Broadcom is contributing core silicon implementation and networking technology, including Tomahawk networking silicon, while Celestica is helping with board, rack and system integration. The goal is to move the chip closer to its practical performance ceiling in real workloads, not just improve theoretical benchmarks.

However, OpenAI's pivot into proprietary hardware is not just as a quest for technical supremacy: it may also make its core unit economics far more sustainable.

Audited financial documents posted recently by AI critic and AI public relations specialist Ed Zitron revealed that while OpenaAI generated an impressive $13.07 billion in revenue throughout 2025, its total operational expenses for the year ballooned to $34 billion, resulting in an operating loss of nearly $20.92 billion.

The primary culprit behind this cash hemorrhage involved pure compute requirements, though more is likely due to training than inference.

In 2025 alone, research and development costs—driven largely by the infrastructure required to train and serve massive language models—accounted for $19.18 billion, or approximately 56 percent of the company's entire spending footprint. Furthermore, OpenAI reportedly paid Microsoft over $10.59 billion just for R&D and compute infrastructure last year.

Still, as OpenAI lays the groundwork for a heavily anticipated public offering in 2026, the Jalapeño inference chip may offer some reassurance to private investors and public markets that OpenAI has a plan for digging itself out of the financial hole and moving toward profitability. If it can drive down the costs of AI inference, then maybe it can recoup some of the losses spent on costly training runs.

"By designing more of the stack ourselves, we can serve more intelligence with greater efficiency and keep pushing advanced AI toward broader access," said Brockman included in Broadcom's release.

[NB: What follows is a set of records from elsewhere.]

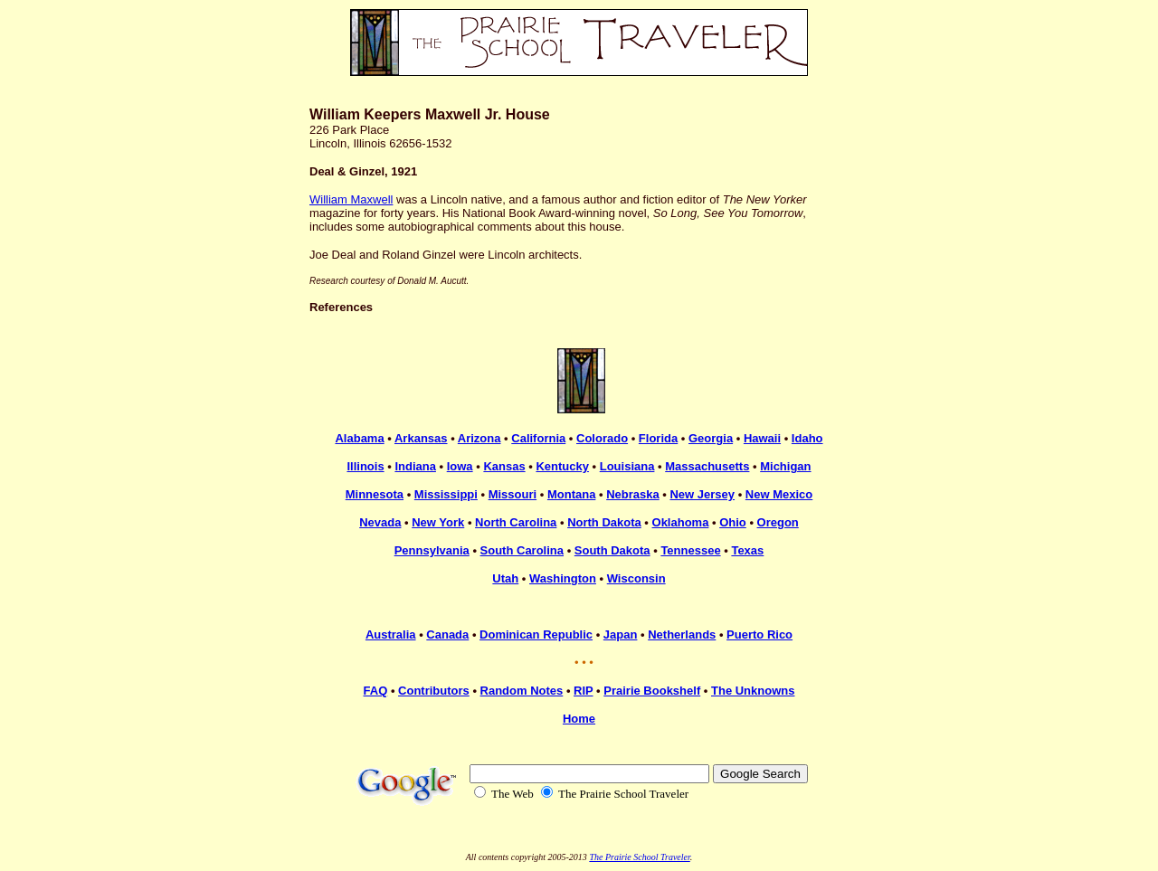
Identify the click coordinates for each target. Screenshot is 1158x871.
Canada (447, 634)
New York (438, 522)
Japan (620, 634)
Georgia (710, 438)
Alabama (359, 438)
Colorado (602, 438)
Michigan (785, 466)
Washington (562, 578)
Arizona (479, 438)
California (538, 438)
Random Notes (522, 690)
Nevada (380, 522)
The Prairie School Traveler (639, 857)
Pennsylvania (432, 550)
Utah (505, 578)
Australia (390, 634)
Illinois (365, 466)
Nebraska (633, 494)
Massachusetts (707, 466)
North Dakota (604, 522)
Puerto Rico (759, 634)
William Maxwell (351, 199)
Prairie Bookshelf (651, 690)
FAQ (376, 690)
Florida (658, 438)
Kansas (504, 466)
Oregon (778, 522)
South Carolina (522, 550)
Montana (571, 494)
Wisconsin (636, 578)
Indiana (415, 466)
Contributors (434, 690)
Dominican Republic (536, 634)
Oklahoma (680, 522)
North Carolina (515, 522)
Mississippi (446, 494)
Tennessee (690, 550)
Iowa (460, 466)
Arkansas (421, 438)
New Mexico (778, 494)
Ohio (732, 522)
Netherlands (682, 634)
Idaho (807, 438)
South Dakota (612, 550)
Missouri (512, 494)
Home (579, 718)
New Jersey (702, 494)
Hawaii (762, 438)
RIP (583, 690)
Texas (747, 550)
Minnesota (374, 494)
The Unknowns (752, 690)
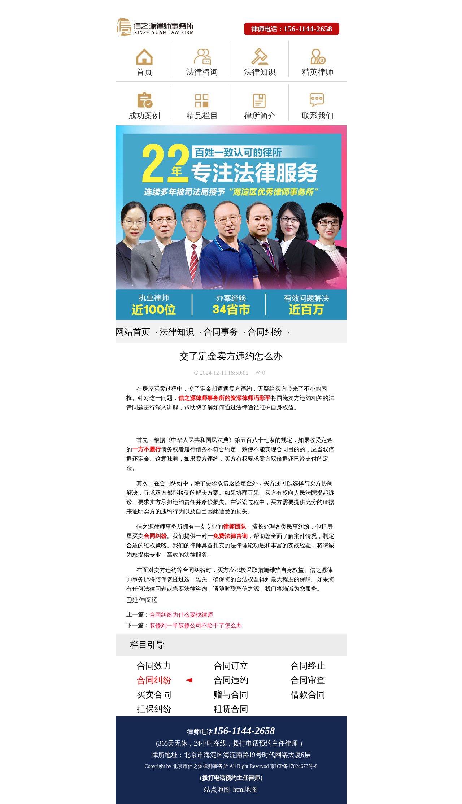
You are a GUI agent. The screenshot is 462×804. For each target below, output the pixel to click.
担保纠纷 (154, 709)
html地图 (245, 789)
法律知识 (260, 72)
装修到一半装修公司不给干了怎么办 (195, 625)
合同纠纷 (265, 331)
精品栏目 (202, 115)
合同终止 (308, 665)
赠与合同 (231, 694)
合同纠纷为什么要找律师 (181, 615)
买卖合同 (154, 694)
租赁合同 (231, 709)
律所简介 (260, 115)
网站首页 (133, 331)
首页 (144, 72)
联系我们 (318, 115)
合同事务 (221, 331)
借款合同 (308, 694)
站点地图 (217, 789)
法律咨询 (202, 72)
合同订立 (231, 665)
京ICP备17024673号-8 (293, 766)
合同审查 (308, 680)
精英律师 (318, 72)
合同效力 (154, 665)
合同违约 (231, 680)
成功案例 (144, 115)
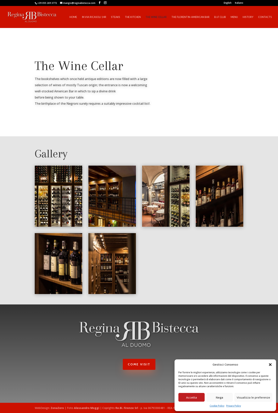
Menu (234, 17)
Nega (219, 397)
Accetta (191, 397)
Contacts (265, 17)
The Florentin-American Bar (190, 17)
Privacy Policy (233, 405)
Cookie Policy (217, 405)
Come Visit (139, 364)
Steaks (115, 17)
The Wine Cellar (156, 17)
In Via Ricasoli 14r (94, 17)
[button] (270, 365)
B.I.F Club (220, 17)
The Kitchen (133, 17)
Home (73, 17)
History (248, 17)
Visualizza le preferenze (253, 397)
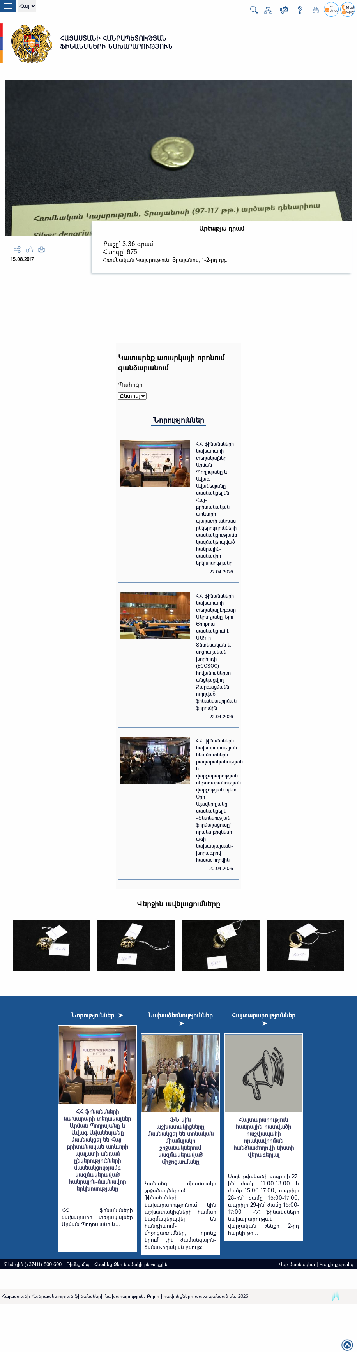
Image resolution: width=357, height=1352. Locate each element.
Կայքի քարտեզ (336, 1264)
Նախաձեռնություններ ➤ (180, 1019)
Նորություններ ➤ (97, 1015)
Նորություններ (178, 420)
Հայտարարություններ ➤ (263, 1019)
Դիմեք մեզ (78, 1264)
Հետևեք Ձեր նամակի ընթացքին (131, 1264)
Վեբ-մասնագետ (297, 1264)
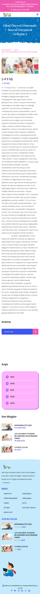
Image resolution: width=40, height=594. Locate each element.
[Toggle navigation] (37, 14)
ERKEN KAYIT (8, 512)
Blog (24, 503)
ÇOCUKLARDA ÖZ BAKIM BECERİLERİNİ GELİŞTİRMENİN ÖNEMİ (25, 436)
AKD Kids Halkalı (29, 507)
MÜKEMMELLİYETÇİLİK (23, 425)
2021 (12, 390)
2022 (12, 396)
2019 (12, 377)
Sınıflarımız (26, 498)
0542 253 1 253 (20, 2)
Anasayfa (8, 493)
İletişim (7, 507)
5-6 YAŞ (7, 79)
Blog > (16, 50)
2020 (12, 383)
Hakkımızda (26, 493)
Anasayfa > (7, 50)
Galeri (6, 503)
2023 (12, 403)
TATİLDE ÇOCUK (21, 447)
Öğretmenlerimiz (10, 498)
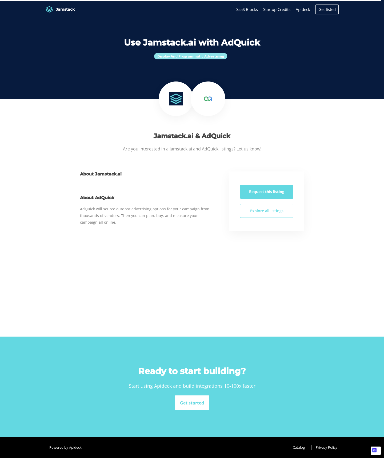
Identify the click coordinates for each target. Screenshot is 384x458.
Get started (192, 403)
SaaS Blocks (247, 9)
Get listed (327, 9)
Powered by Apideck (65, 447)
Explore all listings (266, 210)
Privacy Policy (326, 447)
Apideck (303, 9)
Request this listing (266, 191)
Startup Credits (276, 9)
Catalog (299, 447)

What Does This Mean for Nvidia and All of OpenAI's Other Chip Providers?

The introduction of Jalapeño immediately raises questions about OpenAI's strategic positioning within the fiercely competitive semiconductor and GPU market.

Since kicking off the generative AI boom in late 2022, OpenAI has remained one of the largest customers of GPU market leader Nvidia's premium products, but has also taken billions in investment dollars from the firm (engendering accusations of "circular dealing"), and expanded to work with other rival chipmakers to fuel its appetites.

Nvidia: In February 2026, Nvidia finalized a $30 billion direct investment into OpenAI as part of a massive $110 billion funding round.This deal secured an agreement to deploy 10 gigawatts of computing systems—including 3 gigawatts of dedicated inference capacity and 2 gigawatts of training capacity—utilizing Nvidia's next-generation Vera Rubin platform. Sources close to the companies tell VentureBeat Nvidia will remain central to OpenAI, particularly on the model training and development side.
Amazon Web Services (AWS): As part of the same February 2026 funding round, Amazon invested $50 billion into OpenAI. This deal included a commitment for OpenAI to consume approximately two gigawatts of AWS's proprietary Trainium computing capacity over the next eight years.
Advanced Micro Devices (AMD): OpenAI signed agreements with Nvidia's chief hardware rival, AMD for the former's usage of the latter's AMD Instinct™ MI450 Series GPUs.
Cerebras: The company also struck a pact with Cerebras, an AI chipmaker that executed its initial public offering in May 2026.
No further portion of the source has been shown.